ROME WAR CEMETERY
Rome War Cemetery lies alongside and within the Aurelian Wall of the
ancient city of Rome. It is reached from the Piazza Venezia, the centre of Rome,
by going down the Via dei Fori Imperiali, past the Coliseum, and along the Viale
Aventino as far as the Porta San Paolo. Before reaching this gate and the
monument Pyramid of Caius Cestius, take the road to the right along the wall of
the so called Protestant Cemetery, in which are buried the poets Keats and
Shelley. Across the road at the far end of that cemetery will be seen Rome War
Cemetery, on Via Nicola Zabaglia 50, Monte Testaccio.
Alternatively, take the metro and get off at Piramide Metro Station, which is close to Rome War Cemetery, on Via Nicola Zabaglia 50, Monte Testaccio.
Cemetery address: Via Nicola Zabaglia 50 - 00153 Roma (RM) Lazio.
GPS Co-ordinates: Latitude: 41.87502, Longitude: 12.477238.
Due to frequent vandalism and thefts, it is now necessary to keep the
cemetery padlocked when the gardener is not present.
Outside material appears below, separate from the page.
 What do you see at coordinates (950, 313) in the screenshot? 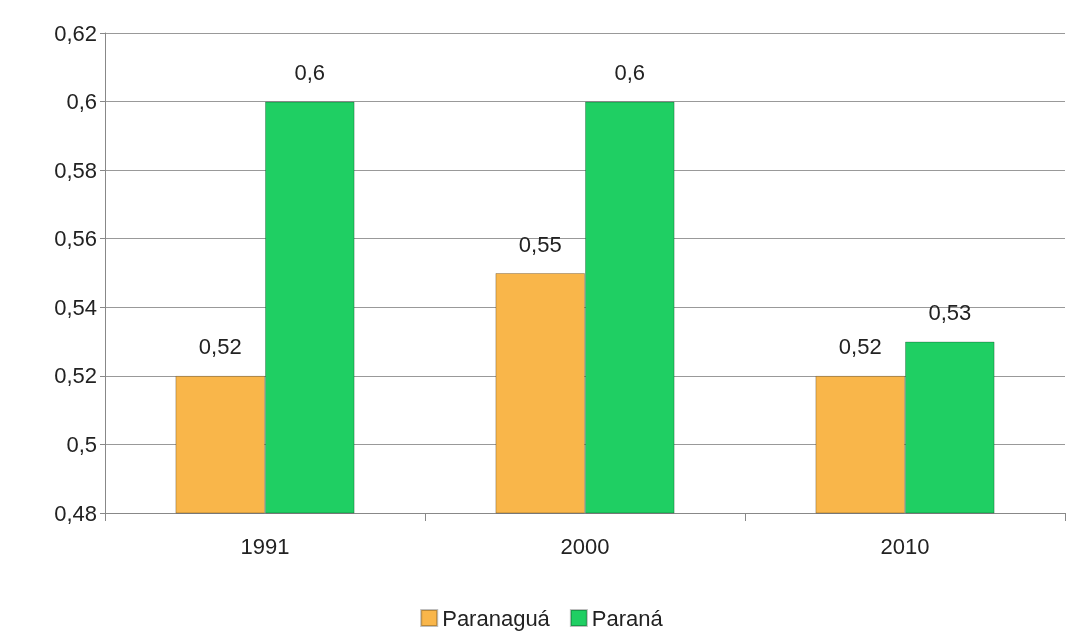
I see `data-label: 0,53` at bounding box center [950, 313].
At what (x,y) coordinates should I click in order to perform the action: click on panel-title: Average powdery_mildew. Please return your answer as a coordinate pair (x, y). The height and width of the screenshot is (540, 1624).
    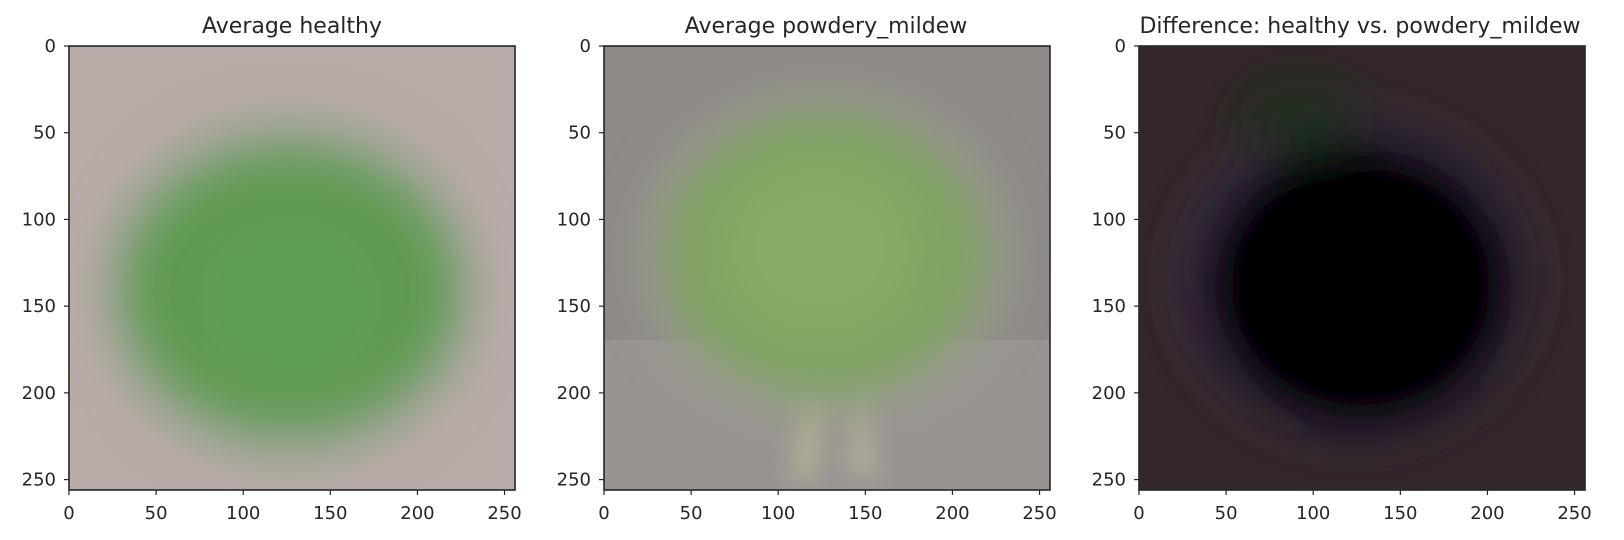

The Combination number for
the padlock is 1221 and the padlock is located at the rear of the gate, behind
the two handles.
The gardeners working hours are:
Winter: Monday to Friday 08.00 to 12.00 and 12.30 to 15.00
Summer: Monday to Friday 0700 to 12.00 and 12.30 to 15.00
Wheelchair access to the cemetery is possible, but may be by alternative entrance. For further information regarding wheelchair access, please contact our Enquiries Section on 01628 507200.
On 3 September 1943 the Allies invaded the Italian mainland, the invasion
coinciding with an armistice made with the Italians who then re-entered the war
on the Allied side.
Progress through southern Italy was rapid despite stiff resistance, but the advance was checked for some months at the German winter defensive position known as the Gustav Line. Operations in January 1944 landed troops behind the German lines at Anzio, but a breakthrough was not achieved until 18 May when, after fierce fighting, Cassino finally fell to the Allies.
Rome was taken on 3 June as the German withdrawal continued. The cemetery was started shortly afterwards and was used mainly for burials from the occupying garrison, but a few graves were brought in from the surrounding country, and some soldiers and airmen who died as prisoners of war in Rome are also buried there.
Rome War Cemetery was designed by Louis de Soissons. It contains 426 Commonwealth burials of the Second World War.